Gefangen in Cadiz

Wir hatten uns so sehr auf Cadiz gefreut, wir mögen die schöne Altstadt sehr. Doch niemand konnte ahnen, wie schnell die Dinge einen anderen Lauf nehmen sollten. Als wir vor einer Woche in Cadiz einliefen, merkten wir schnell, dass Corona die Dinge verändert, wie sehr, das war uns damals noch nicht so bewusst.

Wir ändern unseren ursprünglichen Plan, Cadiz ausgiebig zu besuchen und beschließen so schnell wie möglich Richtung Portugal zu segeln. Wir stellen uns den Wecker um früh zu starten, es liegen schließlich 80 sm vor uns. Das Wetter ist schlechter als gemeldet, es regnet sehr stark und es herrscht starker Wind. Keine idealen Bedingungen um zu starten! Während wir noch zögern, lesen wir die Nachricht, dass Portugal seit heute Morgen die Grenzen geschlossen hat. 

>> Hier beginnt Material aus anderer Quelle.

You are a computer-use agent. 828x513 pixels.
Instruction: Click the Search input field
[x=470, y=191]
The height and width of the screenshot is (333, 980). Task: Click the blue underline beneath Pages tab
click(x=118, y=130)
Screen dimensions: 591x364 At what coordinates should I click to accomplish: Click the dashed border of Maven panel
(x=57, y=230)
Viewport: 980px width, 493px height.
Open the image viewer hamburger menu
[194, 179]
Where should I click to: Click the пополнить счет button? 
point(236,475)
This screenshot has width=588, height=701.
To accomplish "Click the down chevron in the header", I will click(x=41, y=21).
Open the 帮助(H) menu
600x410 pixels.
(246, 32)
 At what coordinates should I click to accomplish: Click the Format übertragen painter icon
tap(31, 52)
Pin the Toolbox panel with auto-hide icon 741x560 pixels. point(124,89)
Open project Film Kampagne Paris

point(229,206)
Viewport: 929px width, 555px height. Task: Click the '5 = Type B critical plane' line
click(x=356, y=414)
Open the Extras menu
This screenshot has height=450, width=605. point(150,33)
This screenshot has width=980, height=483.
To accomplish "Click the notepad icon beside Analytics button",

Unter diesen Voraussetzungen beschließen wir lieber nicht abzulegen. Es stürmt draußen, sollten wir nicht in portugiesische Gewässer einlaufen dürfen, dann haben wir bei dem Wetter ein großes Problem. Möglich, dass uns dann auch keine spanische Marina mehr akzeptiert, das Risiko ist groß. Hier liegen wir einigermaßen gut geschützt, wir wissen nicht was uns dort erwartet.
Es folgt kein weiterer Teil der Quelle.